Higher Rates of Post-Inflammatory Hyperpigmentation in Patients with Skin of Colour - EMJ

Higher Rates of Post-Inflammatory Hyperpigmentation in Patients with Skin of Colour

1 Mins
Dermatology

ACCORDING to a recent retrospective study, patients with skin of colour have higher rates of post-inflammatory hyperpigmentation (PIH) following Mohs micrographic surgery (MMS). PIH is a disease leading to increased melanin in response to inflammation or injury, including surgical intervention, and is associated with significantly lowered quality of life, persisting for many years. Following MMS, two main factors are associated with PIH development: patient-specific or procedure-specific factors. The rising rates of keratinocyte carcinoma and rapidly changing population demographics in the USA underscore the importance of an enhanced understanding of factors contributing to PIH post-MMS.
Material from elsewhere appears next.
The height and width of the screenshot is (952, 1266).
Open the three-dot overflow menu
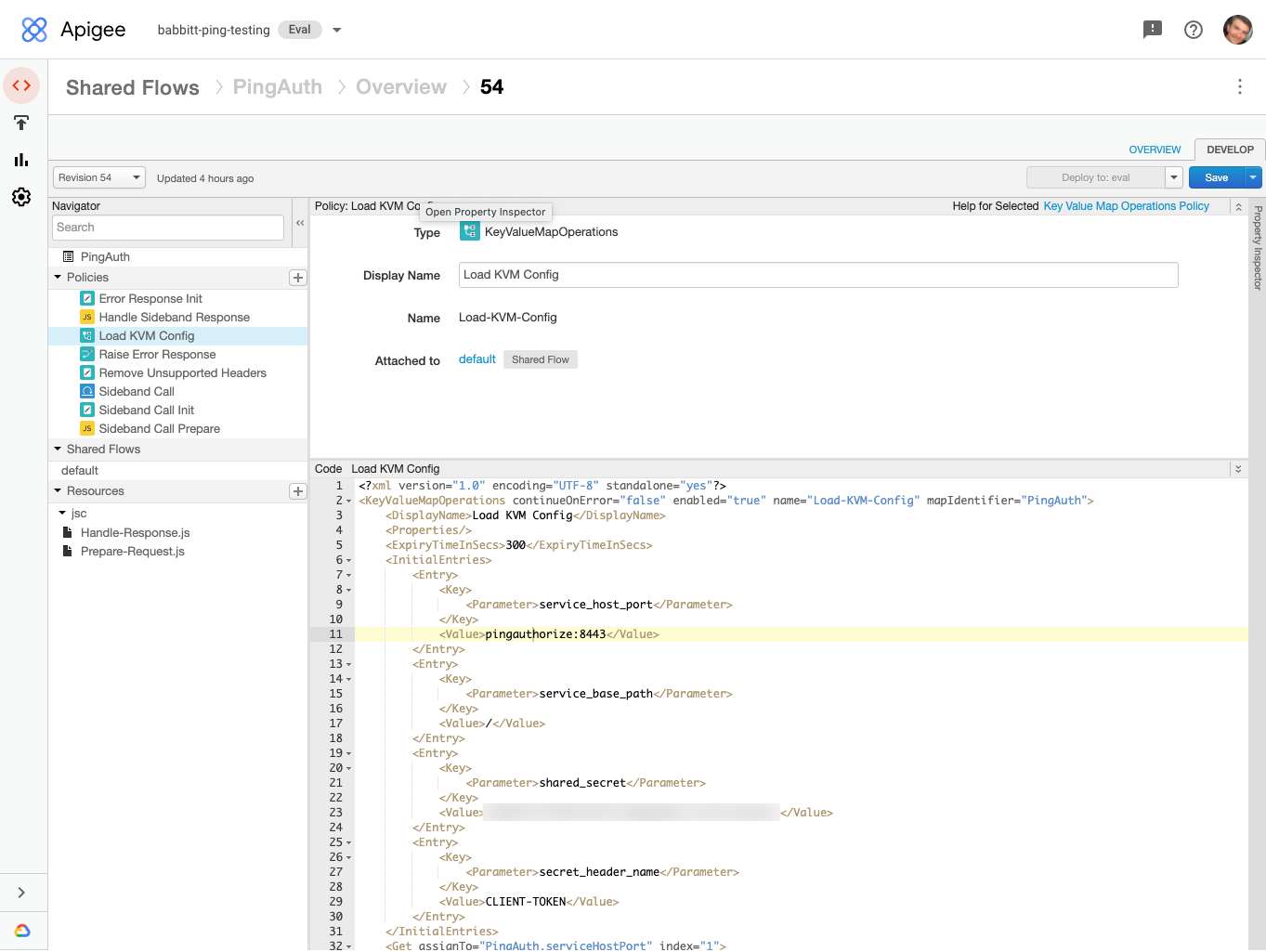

The retrospective study comprised 83 cases in 72 skin-of-colour individuals with biopsy-proven diagnosis of keratinocyte carcinoma following MMS from 2020-2021. The study’s primary objective was to characterize the factors contributing to developing PIH post-MMS in individuals with skin of colour. Data analysis was performed using independent t-test, chi-square, fisher exact, and logistic regression.
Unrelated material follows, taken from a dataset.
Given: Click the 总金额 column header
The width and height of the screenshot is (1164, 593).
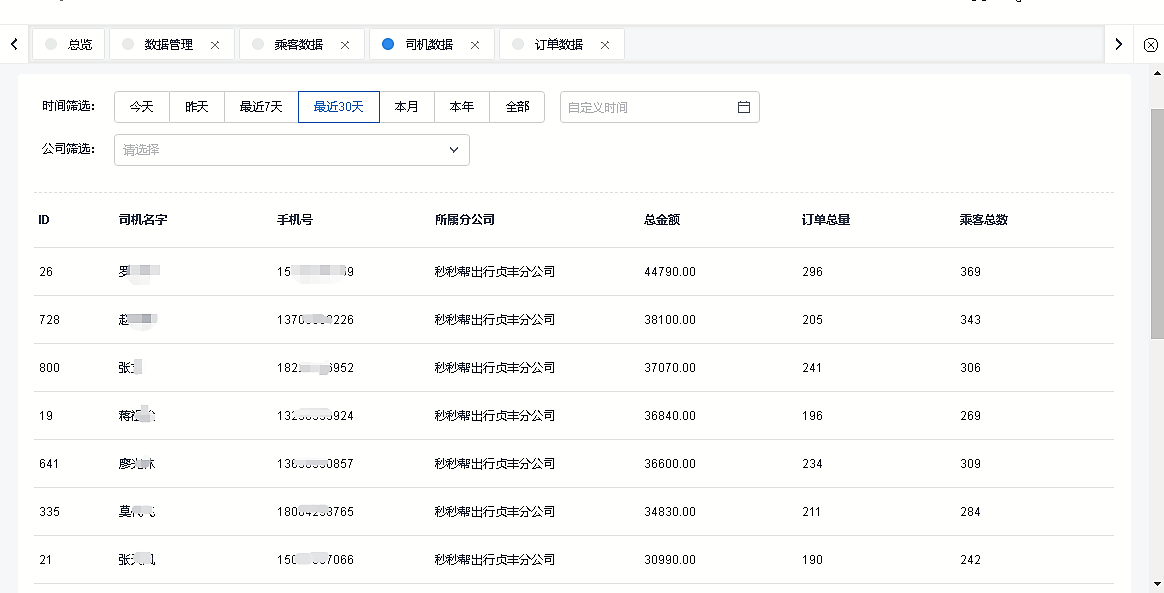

Results demonstrated that patient-specific factors, including age, sex and immunosuppressed status, did not significantly alter rates of PIH. However, individuals with Fitzpatrick skin type (FST) IV to V were more likely to have PIH post-MMs than individuals with FST I to III. Researchers found that grafts and granulation led to a significantly higher rate of PIH versus layered linear repairs and flaps (87.5% versus 30.7%; P=0.003). Furthermore, patients with postoperative complications, including necrosis, dehiscence, infection or hematoma, compared to patients without complications, had higher rates of PIH (81.8% versus 29.2%; P=0.001).

The research group concluded that the study findings replicated results from prior studies that individuals with eumelanin-rich skin are particularly susceptible to PIH. Moreover, linear repair and flaps are a reconstructive approach not as commonly associated with PIH compared to grafts and granulation in patients with skin of colour. Therefore, in order to mitigate PIH, surgeons should consider procedural risk factors to choose the most appropriate reconstructive approach.

 

Reference

Hossain OB et al. Postinflammatory hyperpigmentation following Mohs micrographic surgery: an observational study. Journal of Drugs in Dermatology: JDD. 2024;23(5):316-21.